> TEXTE FOURNI:
┌──

J'écris en pleurant...
Non, tout va bien! C'est simplement la vie qui déborde...

Journée intense.
Comment vous raconter? Ce qui est intense, c'est la sensation, et la sensation ne s'écrit pas.

Hier soir, j'ai du m'endormir à 22h30. Malgré les horaires, la fatigue, je n'arrive jamais à dormir avant.
Alors quand le réveil sonne à 3h30, se lever est toujours difficile. Mais rapidement la vie me pousse en avant.

Brouillard dense, je conduis le nez sur le pare brise.
Malgré l'épuisement, et les après midi en état semi comateux, j'aime commencer à 4h30.
Je suis seule face à la machine, et la complicité se fait forte. Je n'aime pas écrire "face à la machine", car cela sonne comme une confrontation.
Celui qui part au travail en sachant que pendant 8h il va fabriquer la même pièce, comme la veille, et comme le lendemain, en pensant: "quel enfer", ou alors "je t'aurais saleté, je suis plus fort que toi", a perdu d'avance. Perdu quoi? 8h de vie...

Comme hier, et comme demain, je me suis retrouvée devant une pièce d'acier traité, à tourner, à une cadence infernale.
Je sais désormais à quoi servent ces pièces. Je ne donnerai pas d'explication ici parce que le patron traque  les espions (ils nous demande un extrait de casier avant de nous embaucher!! :-))
Pour vous donner une piste, sachez que ces colis partiront vers un port du Golfe (perce-hic), et que chaque pièce ne sera qu'une humble et misérable partie d'une immense machine destinée à tirer du brut, le dieu qui alimente nos cacatres, et surtout le portefeuille des Emirs du pays. Leurs cacatres (4X4 pour ceux qui pigent pas) sont immenses, je n'en ai jamais vu d'aussi gros... Au plus je me rapprochais de la frontière (svp, c'est où dites?) au plus ces bagnoles grossissaient...

Revenons au travail.

Le collègue de nuit a sorti 269 pièces en 7h30. Je ne désire pas faire un concours. Mais ma machine et moi, on va jouer à un jeu...
Ce n'est pas un défi, ni une lutte. Nous jouons. Elle est farceuse, et je m'attends à quelques coups vicieux...
J'ai envie de sortir 300 pièces. Si je réussis, je ne dirais pas "j'ai gagné". Nous aurons joué, elle et moi.
Après un chrono pendant une pièce je me rends compte que je peux aller encore un peu plus loin. En comptant les pauses maintenance de la bête (changement des outils usés), je peux tirer jusqu'à 315 pièces. Estimation maxi.

└──

> DONNÉES FOURNIES:
┌──

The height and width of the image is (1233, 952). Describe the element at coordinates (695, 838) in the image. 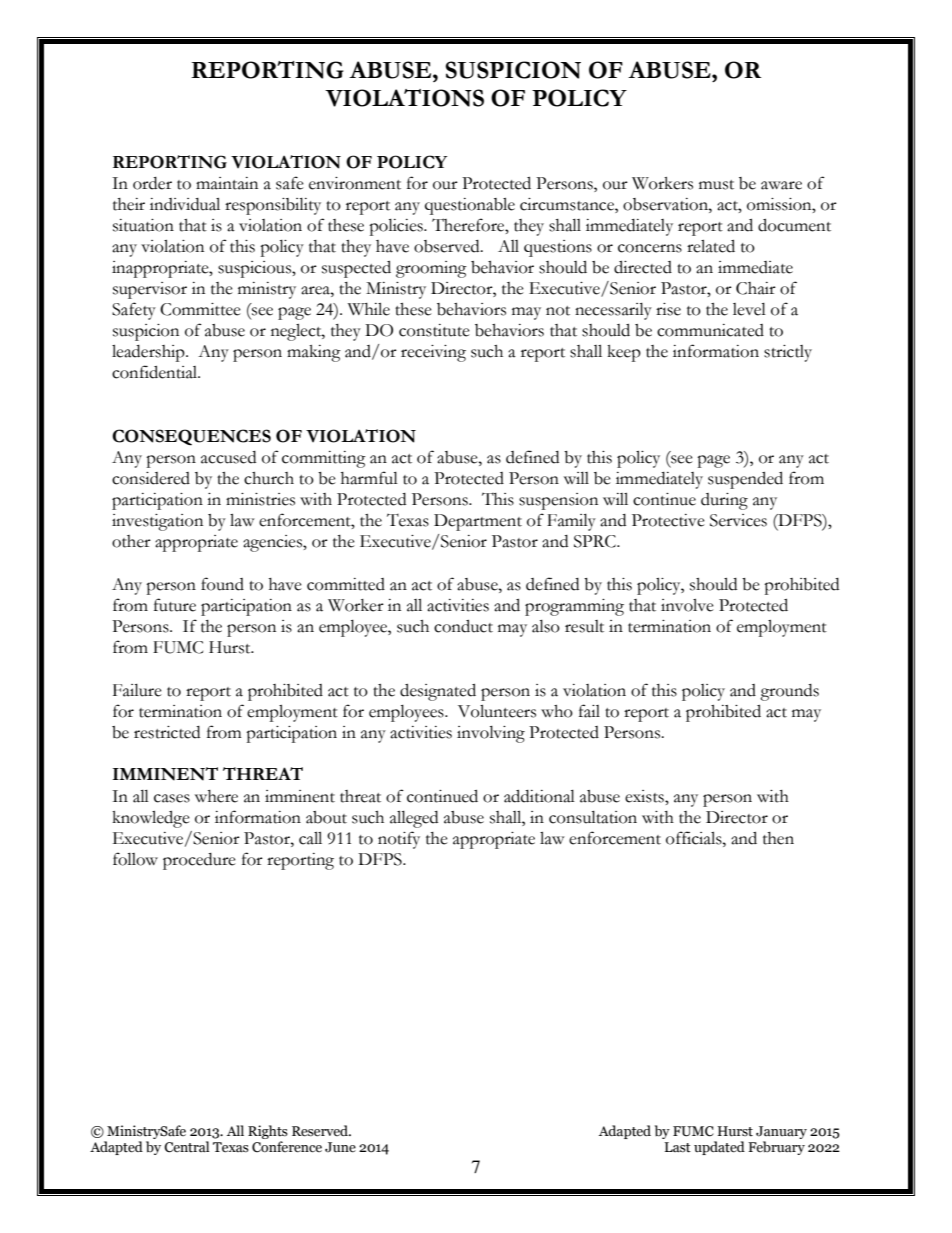

I see `officials` at that location.
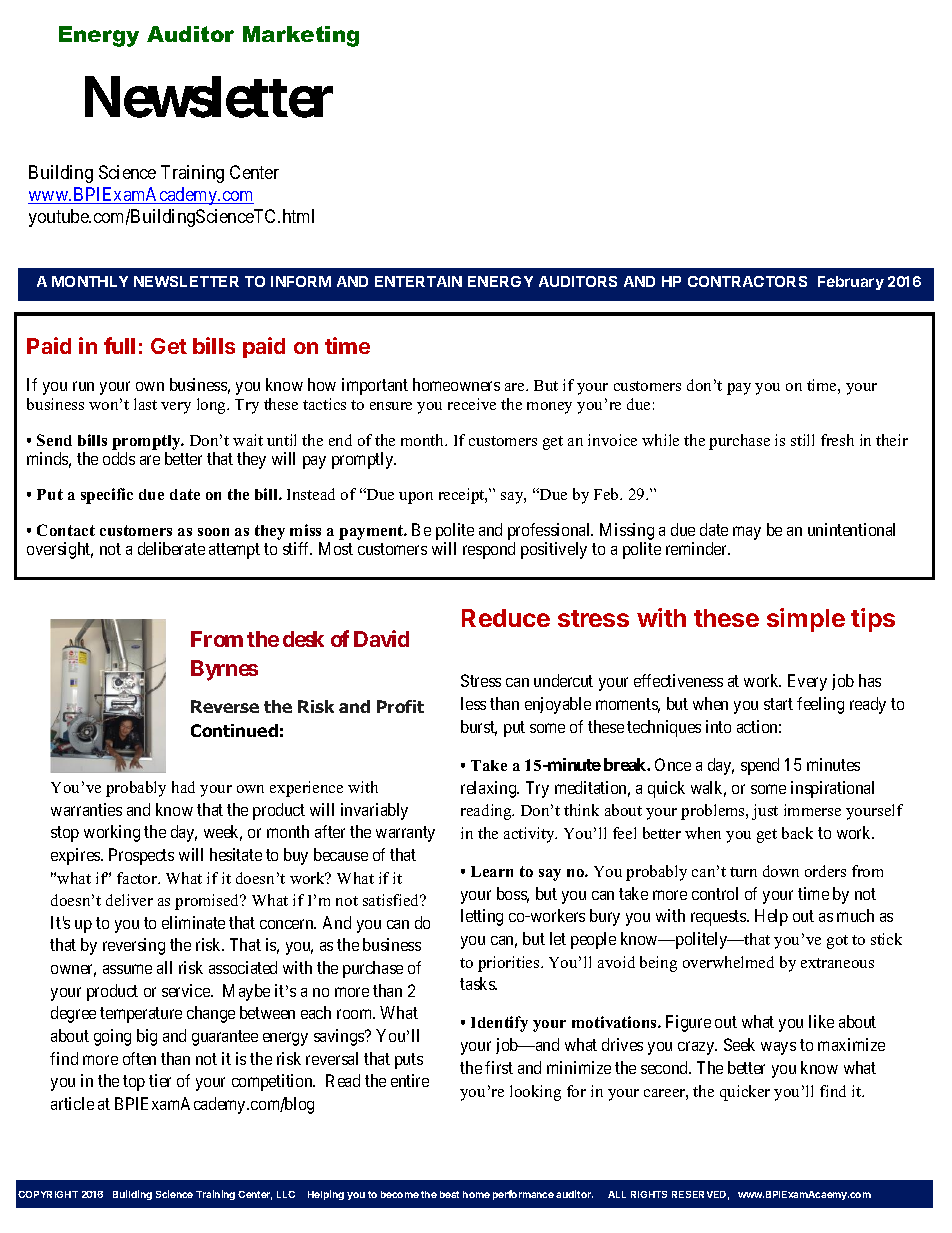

└──

> SÉRIE D'EXERCICES:
[1] D'après le texte fourni, combien de pièces le collègue de nuit a-t-il sorties, et en combien de temps ?
[2] Reprenez mot pour mot le passage du texte fourni qui va de « Revenons au travail. » jusqu'à « elle et moi. » inclus.

> RÉPONSES ATTENDUES:
[1] Il a sorti 269 pièces en 7h30.

[2]
Revenons au travail.

Le collègue de nuit a sorti 269 pièces en 7h30. Je ne désire pas faire un concours. Mais ma machine et moi, on va jouer à un jeu...
Ce n'est pas un défi, ni une lutte. Nous jouons. Elle est farceuse, et je m'attends à quelques coups vicieux...
J'ai envie de sortir 300 pièces. Si je réussis, je ne dirais pas "j'ai gagné". Nous aurons joué, elle et moi.